Confusion matrices with classification metrics for predictions of treatment response using XGB.
Predictions of treatment response using XGB analysis are compared with the treatment response apparent in the trial outcome measure (A) and the ground truth (B). Orange shading denotes treatment responsive (suggested in the trial outcome or from ground truth) and blue shading denotes non-treatment responsive cells; bold orange/blue denote correct treatment allocation according to the outcome; light orange/blue denote inappropriate treatment allocation. PPV: positive predictive value; NPV: negative predictive value.
Fig 4.
SHAP (SHapley Additive exPlanations) values for each feature in the ML model.
Each point on the plot represents a variable’s SHAP value for each of the 509 patients receiving treatment for whom predictions of treatment response were made. Colours represent the value of the variable from low (white) to high (dark red). Variables are ordered by their impact on model outputs, from highest (top) to lowest (bottom), based on the sum of SHAP value magnitudes across all predictions.
Fig 5.
Scatter plots of variable values versus SHAP values to interpret how specific variable ranges influence treatment predictions. A: Scatter plot of X values on the x-axis versus SHAP values (left y-axis).

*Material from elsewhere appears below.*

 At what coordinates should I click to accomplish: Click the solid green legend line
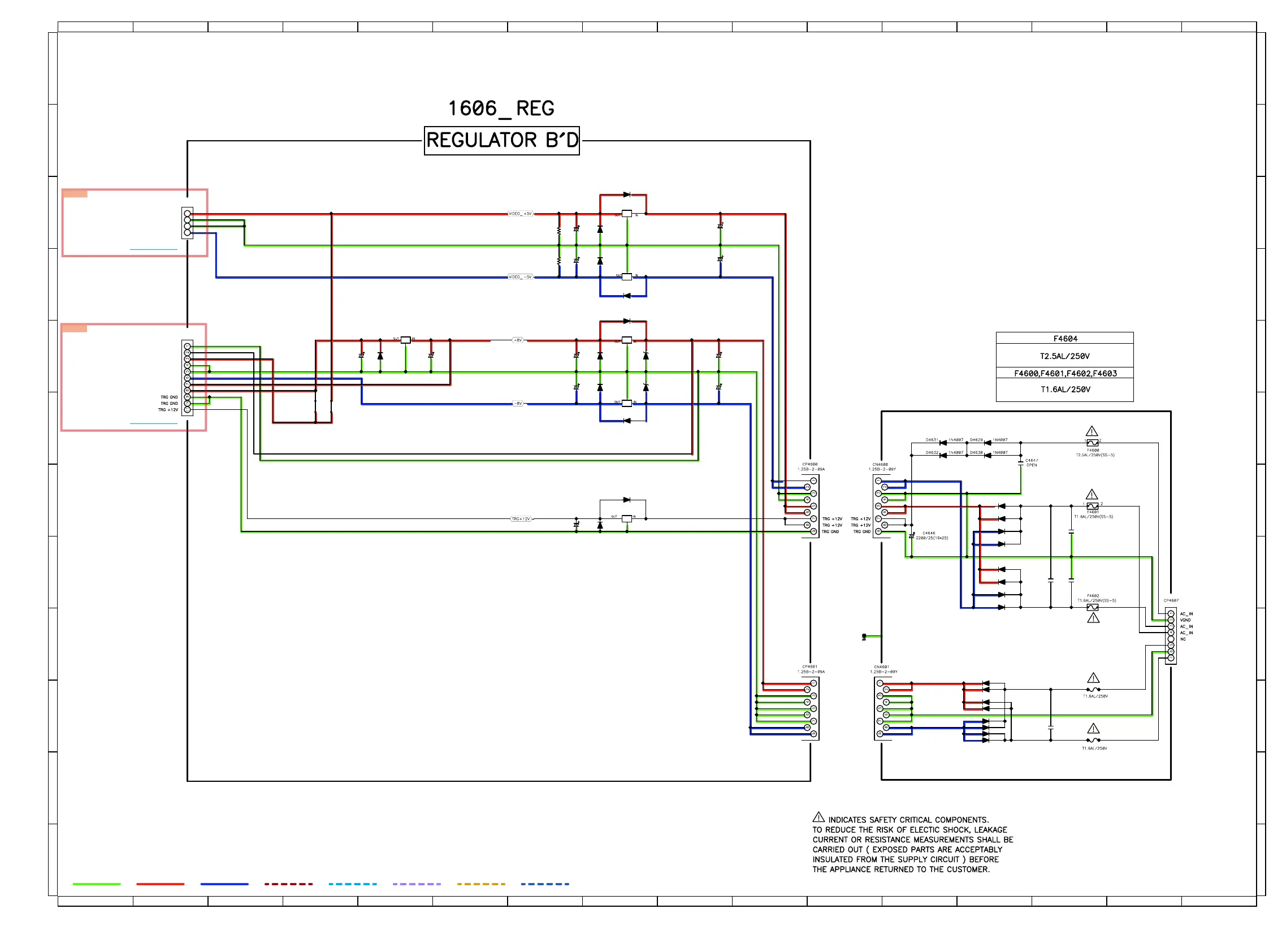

SHAP values reflect the importance of each X value in predicting treatment response, with higher positive values indicating greater importance for predicting treatment responsiveness. The colour of plots indicates what the prediction was, with orange indicating a prediction of treatment responsive, and blue non-responsive. Overlayed histograms show the proportion of predictions (right y-axis) for different X values: orange bars denote treatment-responsive predictions, and blue bars denote non-treatment-responsive predictions. B: Scatter plot of Y values on the x-axis versus SHAP values, filtered to include only instances where X is below 90. This plot demonstrates the importance of Y values in the model’s predictions, where lower negative SHAP values suggest higher importance for predicting non-responsive to treatment. Histograms overlayed on the scatter plot represent the proportion of predictions for different Y values, with orange bars for treatment-responsive and blue bars for non-treatment-responsive predictions. C: Scatter plot of Z values on the x-axis versus SHAP values, with data filtered to include only Y values between 50 and 90, as well as X values below 90. SHAP values indicate the importance of Z values in the model’s predictions, considering the constraints on X and Y. The histograms show the proportion of predictions for Z values, with blue bars representing treatment-responsive predictions and blue bars representing non-treatment-responsive predictions.
Fig 6.
Scatter plot depicting the accuracy of XGB treatment response predictions in relation to the number of noisy variables added to the original seven clinical variables.
Orange plots indicate accuracy compared with trial outcomes, while green plots indicate accuracy based upon ground truth.